» **EXERCISE AIM**
Only an exact, line-for-line copy of the data will serve as the answer.

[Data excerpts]

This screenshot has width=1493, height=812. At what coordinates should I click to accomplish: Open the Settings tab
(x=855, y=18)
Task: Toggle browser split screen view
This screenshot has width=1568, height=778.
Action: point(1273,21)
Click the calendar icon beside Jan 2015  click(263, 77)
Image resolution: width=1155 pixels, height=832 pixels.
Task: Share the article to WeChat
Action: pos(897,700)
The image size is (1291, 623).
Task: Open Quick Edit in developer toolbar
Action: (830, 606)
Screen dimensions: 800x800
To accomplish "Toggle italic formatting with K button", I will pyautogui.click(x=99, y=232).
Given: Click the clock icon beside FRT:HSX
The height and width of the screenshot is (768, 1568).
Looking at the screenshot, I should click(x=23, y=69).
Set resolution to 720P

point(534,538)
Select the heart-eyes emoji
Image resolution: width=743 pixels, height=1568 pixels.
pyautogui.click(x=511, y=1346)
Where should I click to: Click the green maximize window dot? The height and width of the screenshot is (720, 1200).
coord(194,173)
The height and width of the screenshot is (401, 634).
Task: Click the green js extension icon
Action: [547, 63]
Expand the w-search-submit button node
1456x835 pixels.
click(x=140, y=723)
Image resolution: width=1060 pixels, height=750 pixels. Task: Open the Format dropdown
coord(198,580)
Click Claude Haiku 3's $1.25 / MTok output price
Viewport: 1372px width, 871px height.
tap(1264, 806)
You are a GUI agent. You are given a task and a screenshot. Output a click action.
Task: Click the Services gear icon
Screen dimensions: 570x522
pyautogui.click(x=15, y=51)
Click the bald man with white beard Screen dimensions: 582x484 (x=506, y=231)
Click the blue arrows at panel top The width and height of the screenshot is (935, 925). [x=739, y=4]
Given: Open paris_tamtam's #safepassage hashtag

» **ANSWER TO THIS TASK**
This screenshot has width=1493, height=812. At what coordinates should I click to accomplish: Open the Settings tab
(x=855, y=18)
Task: Toggle browser split screen view
This screenshot has width=1568, height=778.
Action: point(1273,21)
Click the calendar icon beside Jan 2015  click(263, 77)
Image resolution: width=1155 pixels, height=832 pixels.
Task: Share the article to WeChat
Action: pos(897,700)
The image size is (1291, 623).
Task: Open Quick Edit in developer toolbar
Action: (830, 606)
Screen dimensions: 800x800
To accomplish "Toggle italic formatting with K button", I will pyautogui.click(x=99, y=232).
Given: Click the clock icon beside FRT:HSX
The height and width of the screenshot is (768, 1568).
Looking at the screenshot, I should click(x=23, y=69).
Set resolution to 720P

point(534,538)
Select the heart-eyes emoji
Image resolution: width=743 pixels, height=1568 pixels.
pyautogui.click(x=511, y=1346)
Where should I click to: Click the green maximize window dot? The height and width of the screenshot is (720, 1200).
coord(194,173)
The height and width of the screenshot is (401, 634).
Task: Click the green js extension icon
Action: [547, 63]
Expand the w-search-submit button node
1456x835 pixels.
click(x=140, y=723)
Image resolution: width=1060 pixels, height=750 pixels. Task: Open the Format dropdown
coord(198,580)
Click Claude Haiku 3's $1.25 / MTok output price
Viewport: 1372px width, 871px height.
tap(1264, 806)
You are a GUI agent. You are given a task and a screenshot. Output a click action.
Task: Click the Services gear icon
Screen dimensions: 570x522
pyautogui.click(x=15, y=51)
Click the bald man with white beard Screen dimensions: 582x484 (x=506, y=231)
Click the blue arrows at panel top The width and height of the screenshot is (935, 925). [x=739, y=4]
Given: Open paris_tamtam's #safepassage hashtag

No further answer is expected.